DIS ST 360 Redesigning Humanity: Disability in Speculative Fiction. (Full-term, 5 credits)

Instructor: Joanne Woiak, jwoiak@uw.edu
Term: Full-term
Syllabus: 360 Syllabus link
Distance learning format: Asynchronous
Fulfills: DIV, SSc, DIS ST Subfield C Diversity, Representation, Identity
Readings: We will read short stories, watch SF films, and read these 2 novels: Rivers Solomon, An Unkindness of Ghosts (2017); Octavia E. Butler, Dawn (1987)

Course description: How did speculative fiction writer Octavia E. Butler and other disabled, BIPOC, and multiply marginalized artist-activists imagine where we would be in the near future?
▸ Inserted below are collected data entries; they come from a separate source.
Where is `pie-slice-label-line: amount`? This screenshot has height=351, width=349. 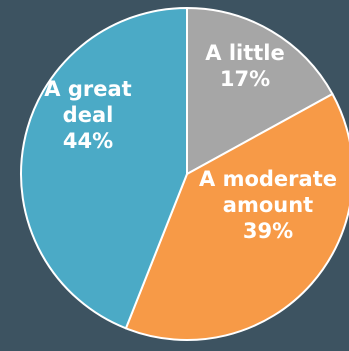 pie-slice-label-line: amount is located at coordinates (268, 205).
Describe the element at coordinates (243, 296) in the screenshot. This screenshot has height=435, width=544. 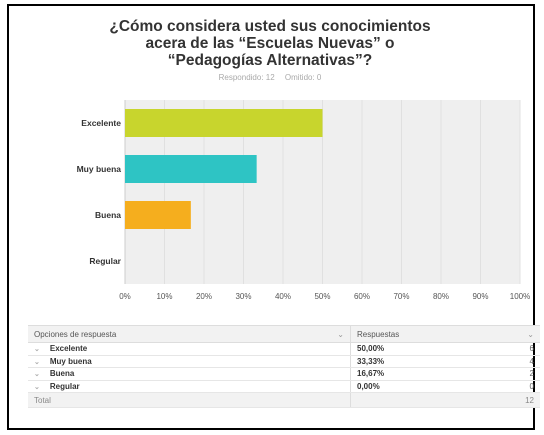
I see `x-tick-label: 30%` at that location.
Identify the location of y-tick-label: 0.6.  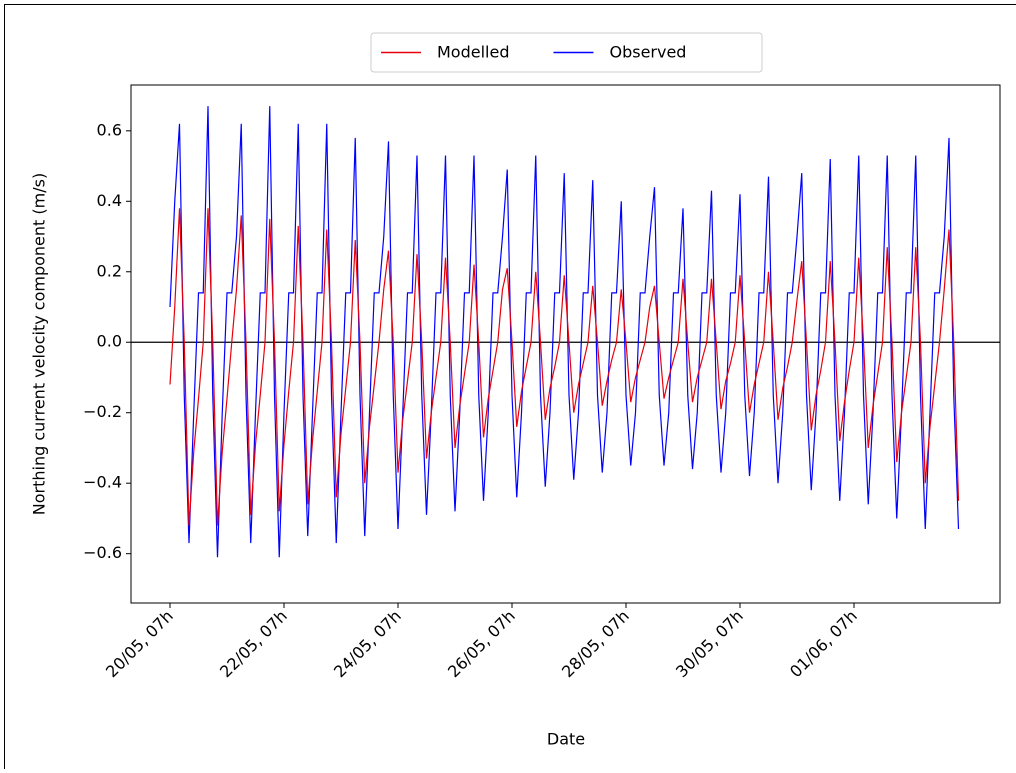
(110, 130).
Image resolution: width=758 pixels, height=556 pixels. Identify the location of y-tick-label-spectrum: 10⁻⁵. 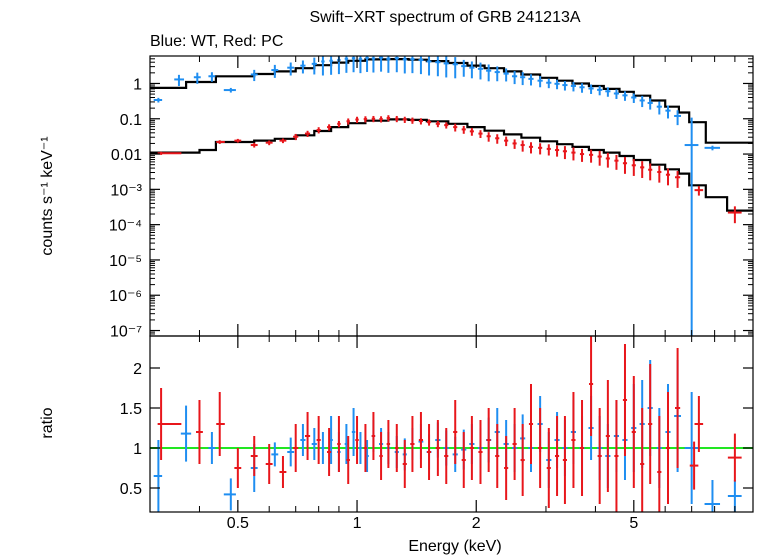
(126, 262).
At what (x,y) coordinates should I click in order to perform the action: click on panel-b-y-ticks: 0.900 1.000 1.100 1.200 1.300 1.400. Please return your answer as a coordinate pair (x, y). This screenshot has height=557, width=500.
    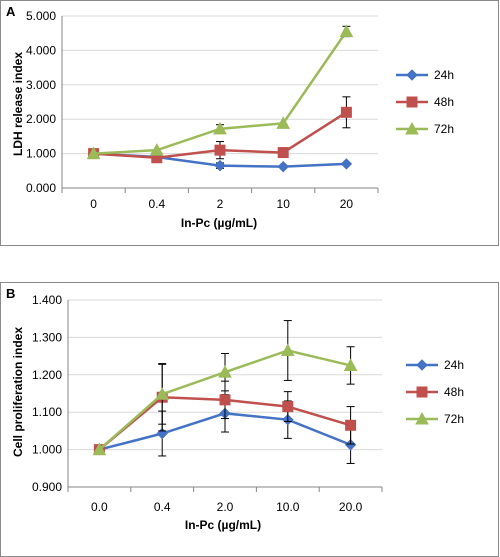
    Looking at the image, I should click on (47, 394).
Their interventions in the speculative fiction (SF) genre aim to “write ourselves into the future,” as visionary author Butler put it.

This course will analyze SF texts – centering stories and novels by Black disabled authors, as well as several SF films – that use speculative settings and non-realist conventions to comment on contemporary social, political, and ethical concerns.

 

B EDUC 491 / DIS ST/ LSJ / CHID 332 Disability and Society. (Full-term, 5 credits)

Instructor: Jason Naranjo, jnaranjo@uw.edu
Term: Full-term
Distance learning format: Hybrid, community-based learning
Fulfills: SSc, DIS ST Subfield A or C
Readings: We will read short stories, watch SF films, and read these 2 novels: Rivers Solomon, An Unkindness of Ghosts (2017); Octavia E. Butler, Dawn (1987)

Course modality: In-person class meetings on a few Fridays, and in addition 5-7 service learning days to arranged across a range of activities in the greater Seattle area with Outdoors For All.